DATA SECTION –
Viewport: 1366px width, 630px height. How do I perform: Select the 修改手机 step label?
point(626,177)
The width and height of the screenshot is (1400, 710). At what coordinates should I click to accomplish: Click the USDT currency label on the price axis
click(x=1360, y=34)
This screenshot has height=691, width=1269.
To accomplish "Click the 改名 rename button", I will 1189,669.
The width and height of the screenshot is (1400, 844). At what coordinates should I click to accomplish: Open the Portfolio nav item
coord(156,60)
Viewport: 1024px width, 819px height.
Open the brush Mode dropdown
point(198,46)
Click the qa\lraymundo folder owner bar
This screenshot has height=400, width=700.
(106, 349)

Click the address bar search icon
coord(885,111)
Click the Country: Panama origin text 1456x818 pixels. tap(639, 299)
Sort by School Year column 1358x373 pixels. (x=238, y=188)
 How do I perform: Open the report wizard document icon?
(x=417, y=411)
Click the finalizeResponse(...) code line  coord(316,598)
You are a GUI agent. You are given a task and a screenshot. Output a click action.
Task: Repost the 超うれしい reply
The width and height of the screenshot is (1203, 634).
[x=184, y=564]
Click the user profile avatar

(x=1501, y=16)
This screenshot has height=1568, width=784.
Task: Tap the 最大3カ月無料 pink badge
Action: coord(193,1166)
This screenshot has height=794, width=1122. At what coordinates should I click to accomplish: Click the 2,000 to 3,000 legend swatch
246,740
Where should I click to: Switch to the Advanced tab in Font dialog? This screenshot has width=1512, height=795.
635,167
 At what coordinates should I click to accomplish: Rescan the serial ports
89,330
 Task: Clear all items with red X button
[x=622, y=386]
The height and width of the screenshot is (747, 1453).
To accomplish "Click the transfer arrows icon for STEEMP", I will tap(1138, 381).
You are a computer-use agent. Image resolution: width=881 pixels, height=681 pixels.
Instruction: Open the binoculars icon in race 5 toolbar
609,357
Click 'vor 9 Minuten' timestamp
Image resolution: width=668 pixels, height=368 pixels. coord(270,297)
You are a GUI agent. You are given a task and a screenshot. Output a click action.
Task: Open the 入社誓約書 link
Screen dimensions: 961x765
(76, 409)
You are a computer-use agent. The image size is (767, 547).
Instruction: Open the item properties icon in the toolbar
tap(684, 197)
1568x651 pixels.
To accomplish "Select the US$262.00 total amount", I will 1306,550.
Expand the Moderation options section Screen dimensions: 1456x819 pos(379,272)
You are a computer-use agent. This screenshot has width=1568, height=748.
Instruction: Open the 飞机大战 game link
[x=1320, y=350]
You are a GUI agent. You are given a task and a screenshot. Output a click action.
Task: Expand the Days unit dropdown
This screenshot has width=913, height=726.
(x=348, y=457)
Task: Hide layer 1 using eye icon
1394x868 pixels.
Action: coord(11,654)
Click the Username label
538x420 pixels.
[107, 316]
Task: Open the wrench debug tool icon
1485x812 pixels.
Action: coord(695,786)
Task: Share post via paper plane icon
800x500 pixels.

EXERCISE AIM – Recast every line in the rows above as a Markdown table with the columns "Row" and "Content", numbering each line in order and leaving out the blank ones.

TASK ANSWER –
| Row | Content |
|---|---|
| 1 | Viewport: 1366px width, 630px height. How do I perform: Select the 修改手机 step label? |
| 2 | point(626,177) |
| 3 | The width and height of the screenshot is (1400, 710). At what coordinates should I click to accomplish: Click the USDT currency label on the price axis |
| 4 | click(x=1360, y=34) |
| 5 | This screenshot has height=691, width=1269. |
| 6 | To accomplish "Click the 改名 rename button", I will 1189,669. |
| 7 | The width and height of the screenshot is (1400, 844). At what coordinates should I click to accomplish: Open the Portfolio nav item |
| 8 | coord(156,60) |
| 9 | Viewport: 1024px width, 819px height. |
| 10 | Open the brush Mode dropdown |
| 11 | point(198,46) |
| 12 | Click the qa\lraymundo folder owner bar |
| 13 | This screenshot has height=400, width=700. |
| 14 | (106, 349) |
| 15 | Click the address bar search icon |
| 16 | coord(885,111) |
| 17 | Click the Country: Panama origin text 1456x818 pixels. tap(639, 299) |
| 18 | Sort by School Year column 1358x373 pixels. (x=238, y=188) |
| 19 |  How do I perform: Open the report wizard document icon? |
| 20 | (x=417, y=411) |
| 21 | Click the finalizeResponse(...) code line  coord(316,598) |
| 22 | You are a GUI agent. You are given a task and a screenshot. Output a click action. |
| 23 | Task: Repost the 超うれしい reply |
| 24 | The width and height of the screenshot is (1203, 634). |
| 25 | [x=184, y=564] |
| 26 | Click the user profile avatar |
| 27 | (x=1501, y=16) |
| 28 | This screenshot has height=1568, width=784. |
| 29 | Task: Tap the 最大3カ月無料 pink badge |
| 30 | Action: coord(193,1166) |
| 31 | This screenshot has height=794, width=1122. At what coordinates should I click to accomplish: Click the 2,000 to 3,000 legend swatch |
| 32 | 246,740 |
| 33 | Where should I click to: Switch to the Advanced tab in Font dialog? This screenshot has width=1512, height=795. |
| 34 | 635,167 |
| 35 |  At what coordinates should I click to accomplish: Rescan the serial ports |
| 36 | 89,330 |
| 37 |  Task: Clear all items with red X button |
| 38 | [x=622, y=386] |
| 39 | The height and width of the screenshot is (747, 1453). |
| 40 | To accomplish "Click the transfer arrows icon for STEEMP", I will tap(1138, 381). |
| 41 | You are a computer-use agent. Image resolution: width=881 pixels, height=681 pixels. |
| 42 | Instruction: Open the binoculars icon in race 5 toolbar |
| 43 | 609,357 |
| 44 | Click 'vor 9 Minuten' timestamp |
| 45 | Image resolution: width=668 pixels, height=368 pixels. coord(270,297) |
| 46 | You are a GUI agent. You are given a task and a screenshot. Output a click action. |
| 47 | Task: Open the 入社誓約書 link |
| 48 | Screen dimensions: 961x765 |
| 49 | (76, 409) |
| 50 | You are a computer-use agent. The image size is (767, 547). |
| 51 | Instruction: Open the item properties icon in the toolbar |
| 52 | tap(684, 197) |
| 53 | 1568x651 pixels. |
| 54 | To accomplish "Select the US$262.00 total amount", I will 1306,550. |
| 55 | Expand the Moderation options section Screen dimensions: 1456x819 pos(379,272) |
| 56 | You are a computer-use agent. This screenshot has width=1568, height=748. |
| 57 | Instruction: Open the 飞机大战 game link |
| 58 | [x=1320, y=350] |
| 59 | You are a GUI agent. You are given a task and a screenshot. Output a click action. |
| 60 | Task: Expand the Days unit dropdown |
| 61 | This screenshot has width=913, height=726. |
| 62 | (x=348, y=457) |
| 63 | Task: Hide layer 1 using eye icon |
| 64 | 1394x868 pixels. |
| 65 | Action: coord(11,654) |
| 66 | Click the Username label |
| 67 | 538x420 pixels. |
| 68 | [107, 316] |
| 69 | Task: Open the wrench debug tool icon |
| 70 | 1485x812 pixels. |
| 71 | Action: coord(695,786) |
| 72 | Task: Share post via paper plane icon |
| 73 | 800x500 pixels. |